Find the slope of the tangent line to the curve at (2,1)
x/y + x^2y^2 = 6
To find the slope of the tangent line to the curve at a specific point, we need to take the derivative of the equation and substitute the x-coordinate of the point of interest.
Let's begin by taking the derivative of the equation with respect to x.

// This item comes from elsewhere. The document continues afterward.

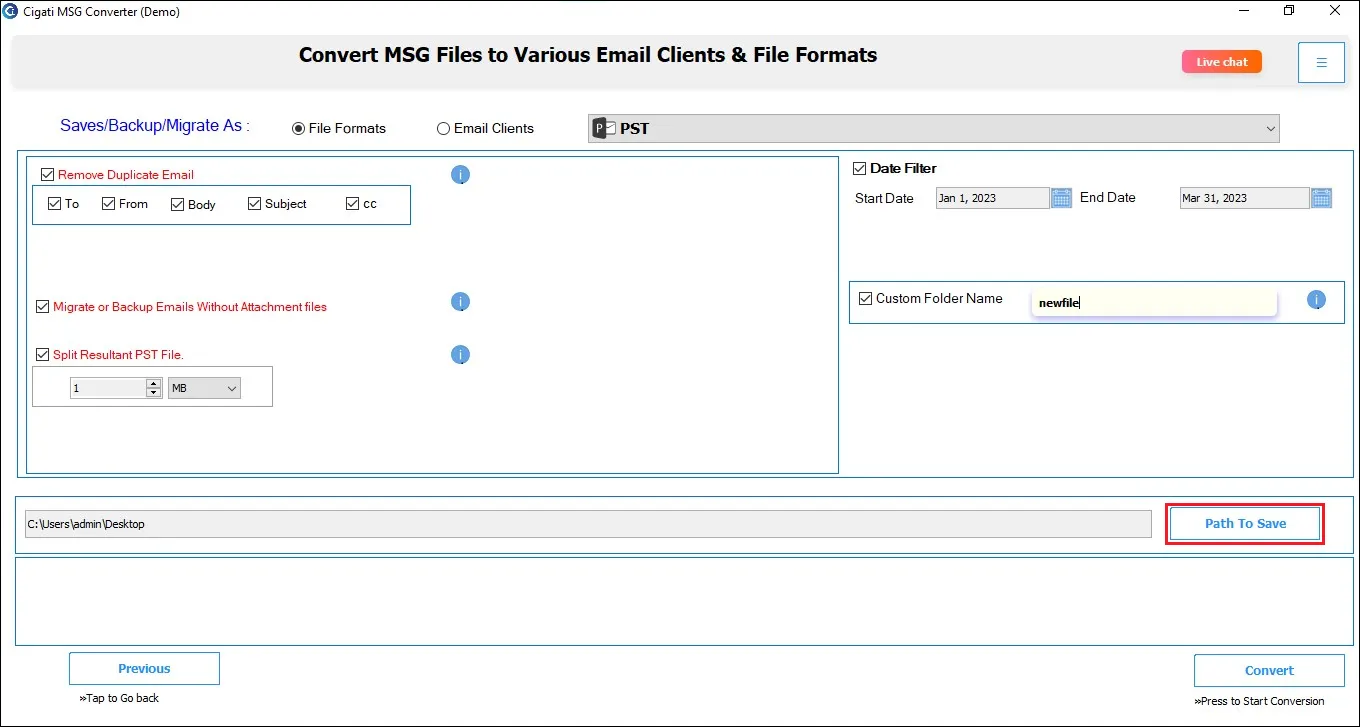1360x727 pixels.
Task: Click the Custom Folder Name text field
Action: click(x=1154, y=302)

Differentiating both sides of the equation, we get:
d/dx (x/y + x^2y^2) = d/dx(6)
To differentiate the left side, we can use the quotient rule.
The quotient rule states that for a function u(x)/v(x), the derivative can be found using the formula:
d/dx (u(x)/v(x)) = (v(x)*u'(x) - u(x)*v'(x)) / [v(x)]^2
Applying the quotient rule to our equation, we have:
[ (y * 1) - (x/y * dy/dx) ] / y^2 + [(2xy^2 * dx/dx) + (x^2 * 2y * dy/dx)]
Simplifying this expression, we get:
[ y - (x/y * dy/dx) ] / y^2 + [2xy^2 + 2x^2y * dy/dx]
Now, let's substitute the values of x and y into the derivative expression.
The point of interest is (2, 1), so x = 2 and y = 1.
Substituting these values, we have:
[1 - (2/1 * dy/dx)] / 1^2 + [2(2)(1)^2 + 2(2)^2(1) * dy/dx]
Simplifying further, we obtain:
[1 - 2(dy/dx)] / 1 + 4 + 8(dy/dx)
Now, we can substitute x = 2 and y = 1 into the equation and solve for dy/dx:
[1 - 2(dy/dx)] / 5 + 8(dy/dx) = 6
Solving this equation will give us the value of dy/dx, which represents the slope of the tangent line at the point (2, 1).